Qualitative research provides an opportunity to deeply explore underlying reasons, motivations, and experiences from the perspective of the people most impacted by health services concerns. In qualitative approaches, we draw on a broad range of traditions and techniques, such as in-depth interviews, focus groups, ethnography, case studies, observational methods, and visual methods, to name a few.
Meet Our Analysts
Forrest Hosea, MPH
Forrest (they/them/their) is a qualitative research analyst at the Center for Healthcare Outcomes and Policy (CHOP) and Michigan Opioid Prescribing Engagement Network (OPEN).
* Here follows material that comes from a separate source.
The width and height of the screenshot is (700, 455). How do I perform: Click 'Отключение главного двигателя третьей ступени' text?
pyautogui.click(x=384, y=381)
They earned their MPH at George Washington University in January 2022. Their early work was strongly influenced by community engaged research (CEnR) and community-based participatory research (CBPR) within the cancer realm. They worked primarily with and for LGBTQ+ and other underserved populations in "Cancer Action Councils (CACs)" - a group of local cancer survivors, caregivers, and advocates who are taught the basics of research to give them the tools to partner with researchers. With the LGBTQ CAC, Forrest worked to identify their cancer research priorities, ranked their top concerns, and collaborated with them on designing their own research study - tailoring a cancer caregiver support program to meet LGBTQ-specific needs. At Michigan Medicine, Forrest is looking forward to using and improving their skills in qualitative research methods, along with bringing the community's voice to the work they do.
Lauren Szczygiel, PhD
Lauren is a Qualitative Analyst at the Center for Healthcare Outcomes and Policy (CHOP). She earned her PhD in Sport and Exercise Psychology at Michigan State University, where she focused on issued of equity and access. Her early work was strongly influenced by Youth Participatory Action Research (YPAR) and her dissertation examined barriers and facilitators to sport and physical activity for young girls of color in Detroit. After her PhD, Lauren’s research at the University of Michigan focused on exploring career development, gender issues, and women’s representation in science and academic medicine. Currently at CHOP, her research focus is split between an exploration of QoL of life for patients with peripheral artery disease, and quality in hospital consolidation
Sarah Bradley, PhD, MPH, CPH
Sarah is Qualitative Analyst at the Center for Healthcare Outcomes and Policy (CHOP). She has a PhD in Applied Medical Anthropology and an MPH in Global Health Practice from the University of South Florida. Her previous academic work focused primarily on food insecurity, food charity, and social determinants of health. Prior to joining CHOP, she worked for the Veterans Health Administration as a Qualitative Researcher and GIS Analyst on topics including patient safety, health care access, traumatic brain injury, and therapeutic horticulture. At CHOP, she primarily contributes to colorectal cancer and bariatric surgery research and values opportunities to use applied qualitative research to improve healthcare access and patient care.